Getting a Handle on Your Personal Finances in College. How to Get Out Debt Free
Getting a Handle on your Personal Finances in College. How to get out Debt Free
Trying to track your finances in college can be an arduous task. Students of online degrees would benefit if they were financially conservative so that they don’t rack up any debt in college.
The following suggestions are meant to help you manage your existing finances as well as exploring some places where you are able to get other modes of financing to help you pay for school.
The first thing you can do is create a spending plan.
Regardless of your current income, you need to establish some personal finance habits. You need to come up with a range you are comfortable with and then stick to it! For example I can spend $80-$100 on food per week.
Come up with a Savings Plan
Even if it’s just a few dollars per week. Saving anything is really more important than how much is saved. Just forming the habits is more important than how much is saved.
Establish an Emergency Fund
This is such a difficult task for students because they don’t have the extra money if an emergency arises. Set a small goal, for example if you lost a book or got a flat tire, it doesn’t have to be a lot of money. You just want something, anything to get you through that tight spot,
Be Careful With Credit Cards
Credit cards can make it easy to not know where you’re spending the money. Too many students use credit cards as cash dispensers and purchase things they really can’t afford. On the one hand, having a credit card and paying it off helps you establish good credit and can help you buying that car or apartment down the road. But on the other hand, if you rack up debt that you can’t pay off—it’s going to do the opposite and lower your credit score. Have a zero policy for debt. Paying interest on things like clothes and alcohol and do go into debt for it is a really bad idea. Student Loans are the only thing worth going into debt for, and then have a plan to pay that load back.

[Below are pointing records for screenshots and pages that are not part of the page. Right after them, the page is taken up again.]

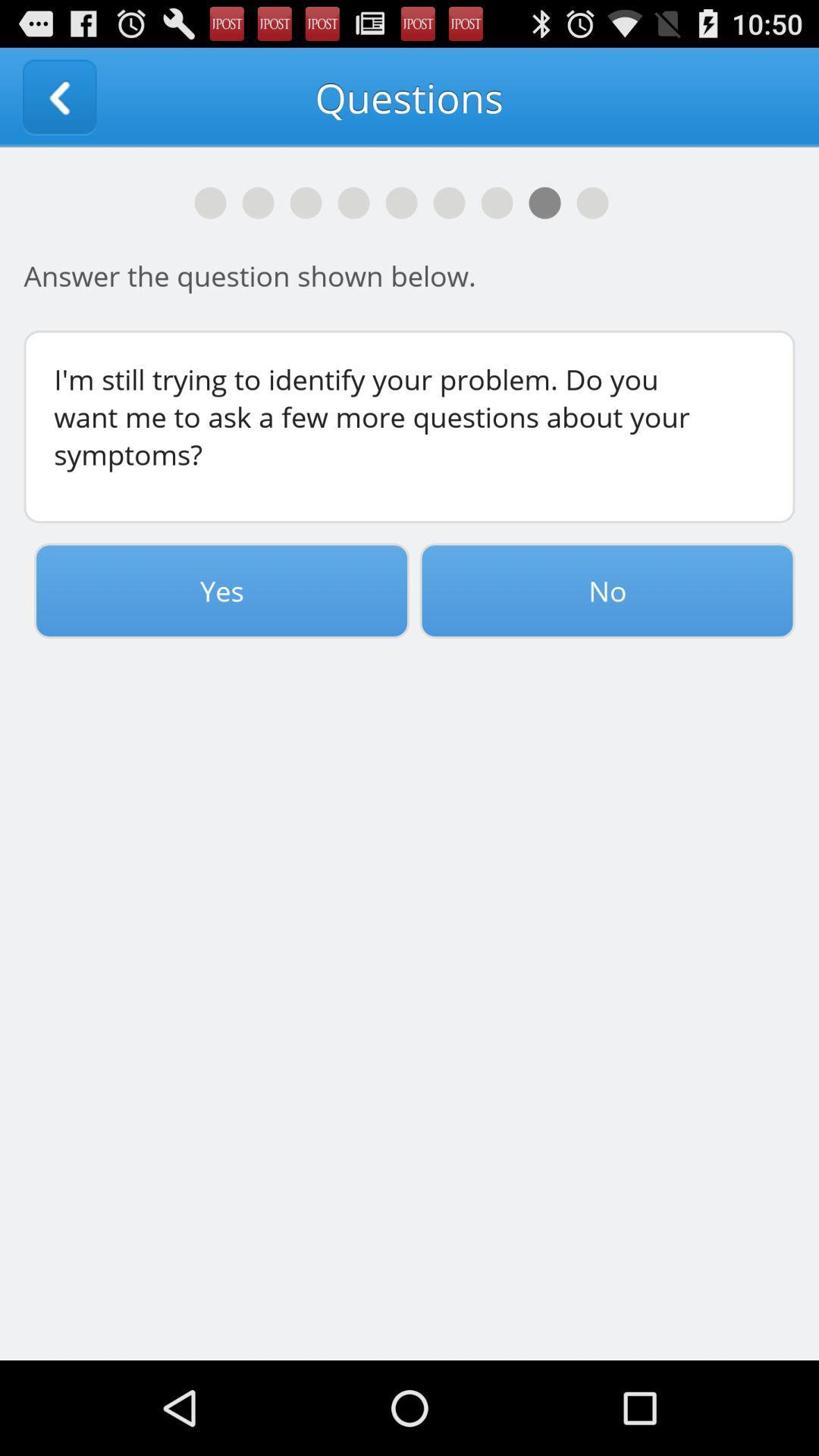 The image size is (819, 1456). What do you see at coordinates (221, 590) in the screenshot?
I see `the item to the left of no icon` at bounding box center [221, 590].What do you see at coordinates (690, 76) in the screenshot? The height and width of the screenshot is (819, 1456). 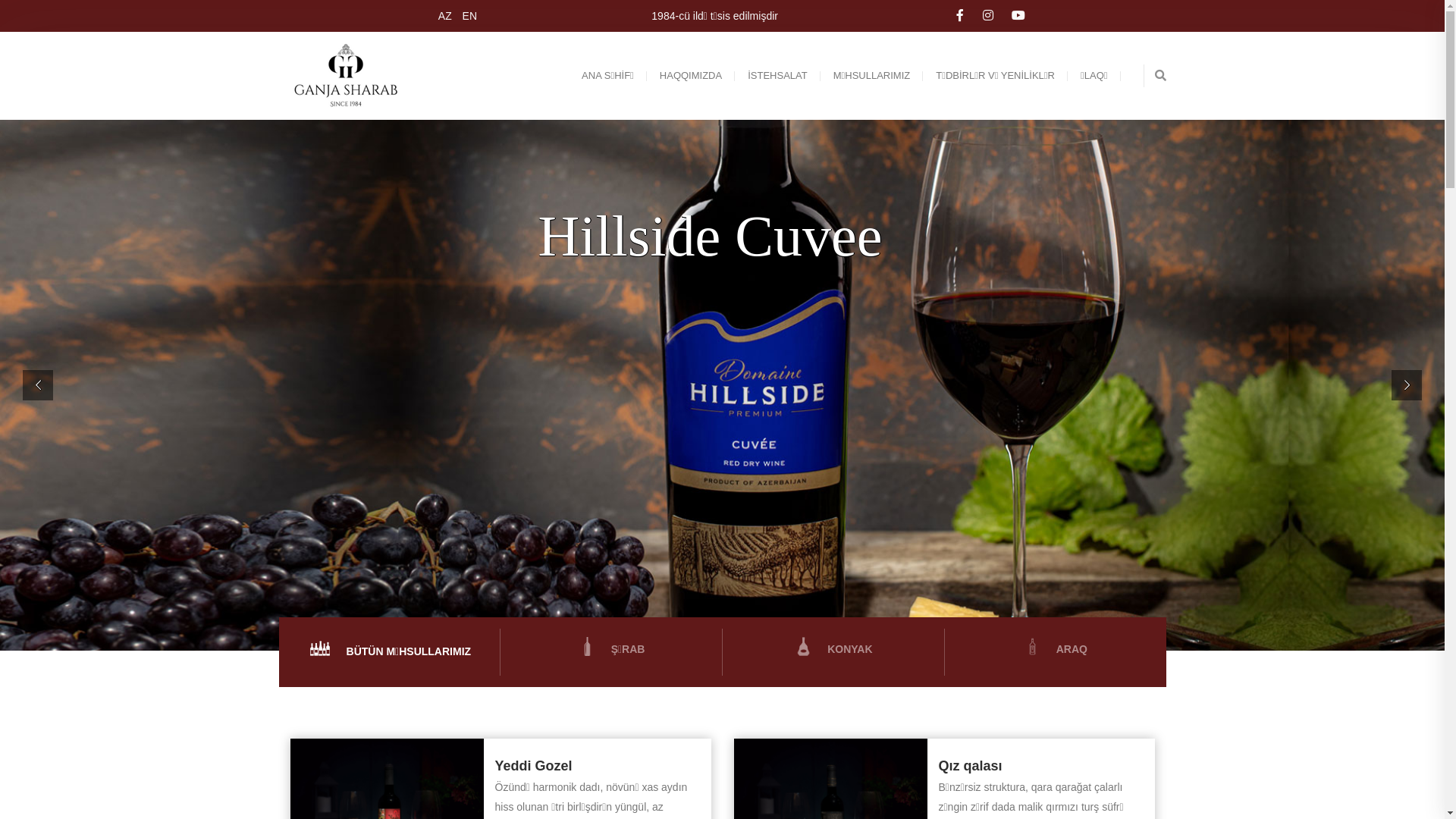 I see `'HAQQIMIZDA'` at bounding box center [690, 76].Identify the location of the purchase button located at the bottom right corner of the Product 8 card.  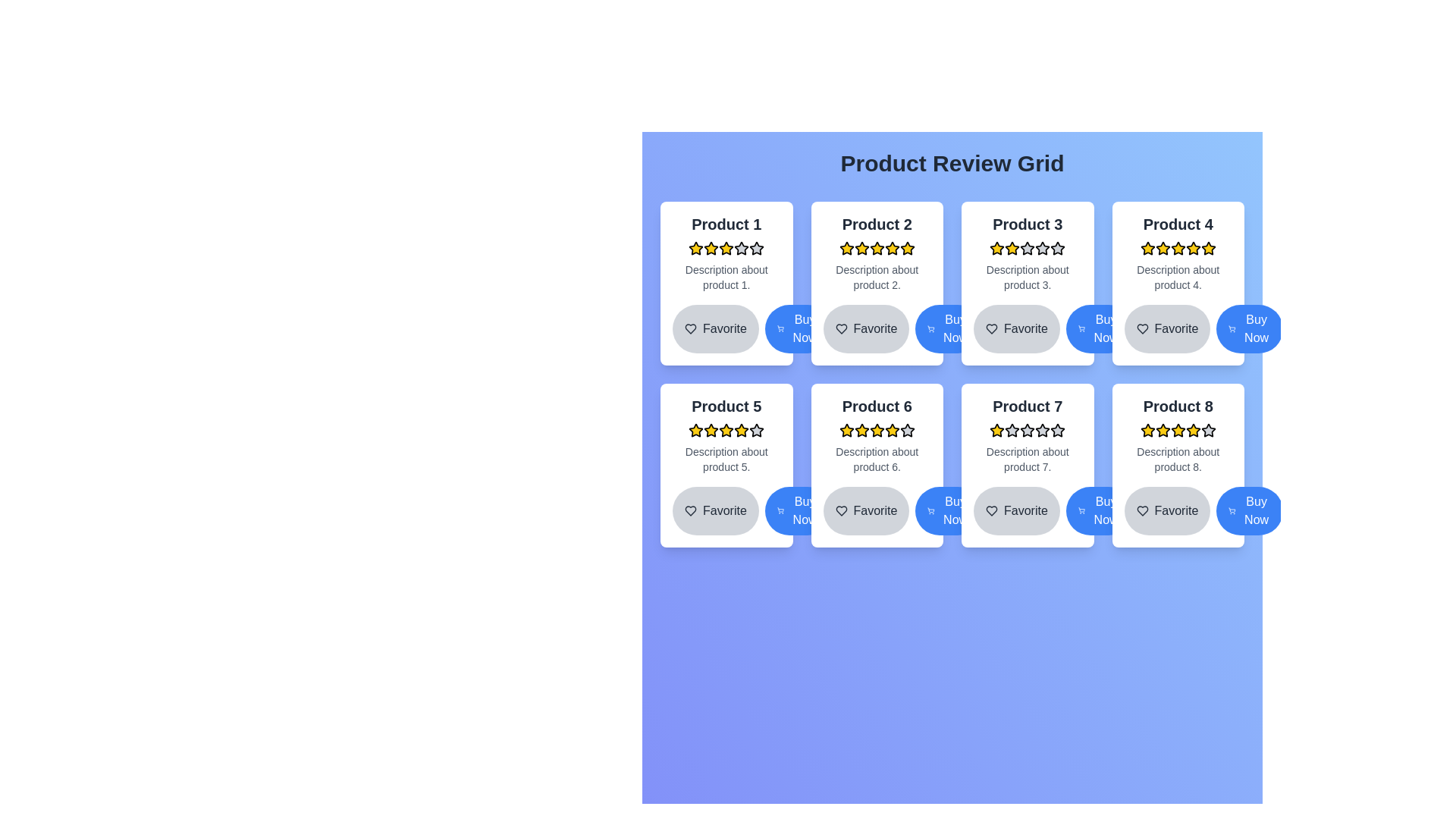
(1250, 511).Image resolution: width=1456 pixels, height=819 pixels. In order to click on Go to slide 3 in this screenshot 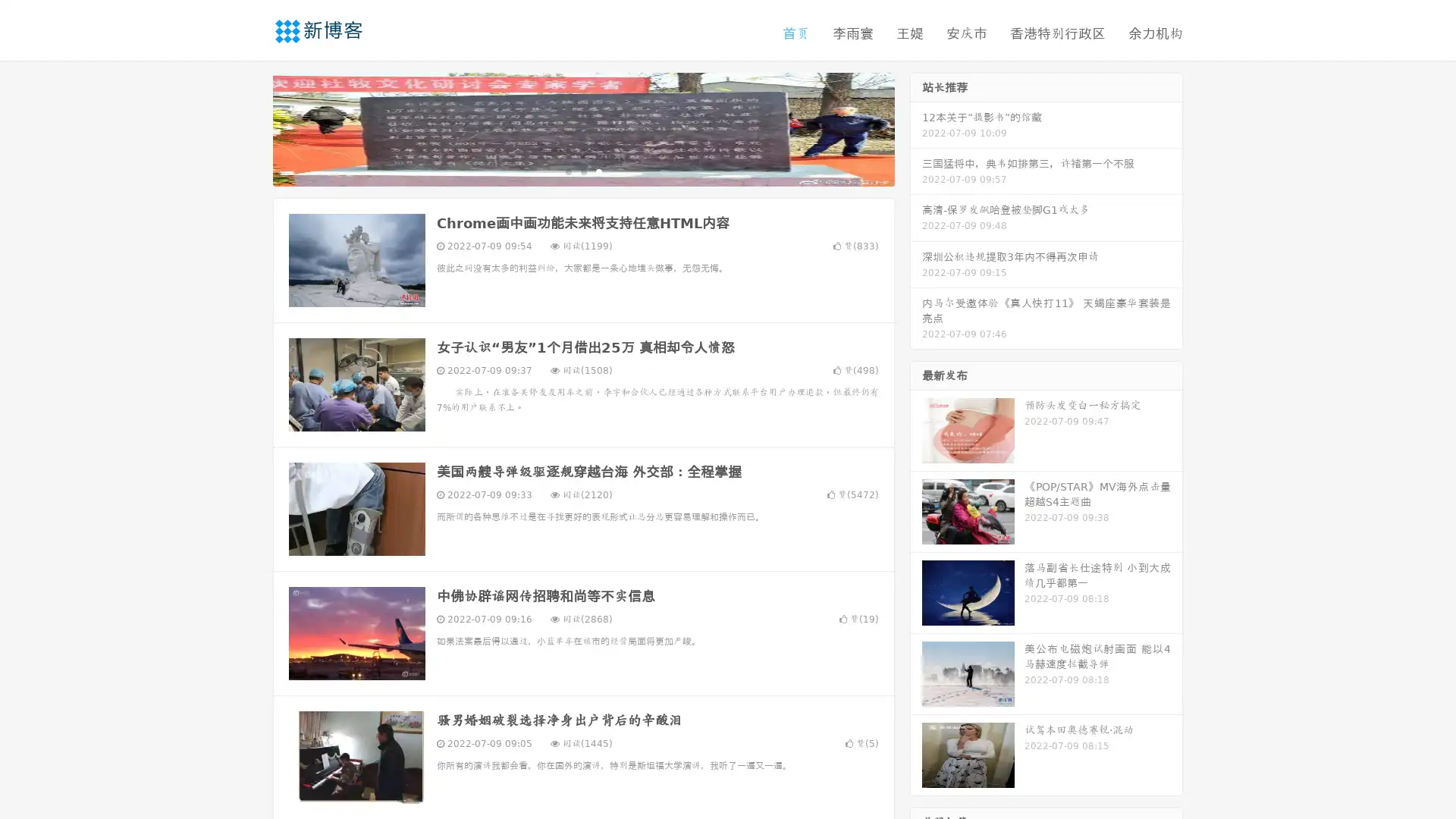, I will do `click(598, 171)`.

Can you do Anything to Save Money in College?
You can do simple things right away like waiting to buy those expensive textbooks. Some the books you have to buy aren’t even used in class. In certain English classes, a lot of the short stories and reading materials can be found online. Of course, certain professors use all of the required books and that’s fine. However, investigate the reading material you truly need to buy. You may be able to cut a few corners.
Take Advantage of Student Discounts
Most campuses and local merchants can offer up to a 20% discount on purchase for students with a valid school id.
Increase Your Income
A lot of times students focus only on academics and choose not to work. If you are creative, there may be place you can make extra money by investigating paid internships. Plenty of students are able to balance work and school.
Federal Grants Can Save You Thousands of Dollars
The Department of Education spends billions annually through grants for students.
The primary benefit it that students do not have to pay the government back. . Students are eligible for grants by completing and submitting the FAFSA form. Although there are many grants, the main opportunities are the Federal Pell Grant, Federal Supplemental Education Opportunity Grant (FSEOG), Academic Competitiveness Grant (ACG), National Science and Mathematics Access to Retain Talent Grant (National SMART Grant), Teacher Education Assistance for College and Higher Education Grant (TEACH Grant), and other institutional grants.
Scholarships-Free Money Available to Students
Similar to grants, scholarships are sources of funding (or other promised aid) gifted to students to pursue their graduate or undergraduate education—no repayment necessary. While college scholarships are granted for a variety of reasons, the most common are student merit, financial need, athleticism, ethnicity and field of study.
Although scholarships do not need to be repaid, some are awarded with certain stipulations (such as enrolling in a particular field of study or working with a certain organization).
Like grants, scholarships are money that is given by governments, foundations and non-profit organizations. One of the main differences between scholarships and grants is that scholarships tend to have more rigid requirements for selection, and are typically targeted towards those going to college. Scholarships will require students to meet certain requirements, both before and after they've obtained it, while grants vary widely in their requirements, amounts and expectations. Plus they can be given under a variety of different circumstances.
To find scholarships, visit this US Department of Education website to search and browse for scholarships by category or discipline.
Tax Breaks for Online Degrees
Financing an education is a difficult task. The government provides many tax breaks in addition to grants and loans. To learn more about grants and loans visit the financial center of the online school's website.
Hope Scholarship Tax Credit
The name of this tax credit is misleading as it is not a scholarship rather it is a tax rebate. A family may claim $1,650 for each family member pursing higher education. Students must at least be taking class’s part time. The taxpayer’s income must not exceed $57,000 or $114,000 jointly.
The student cannot have committed a drug related felony. Taxpayers cannot also take the Lifelong Learning tax rebate in conjunction with the Hope Scholarship Tax Credit. The credit can only be used for the first two years of postsecondary education. Fill out IRS Tax form 8863 to apply for the rebate.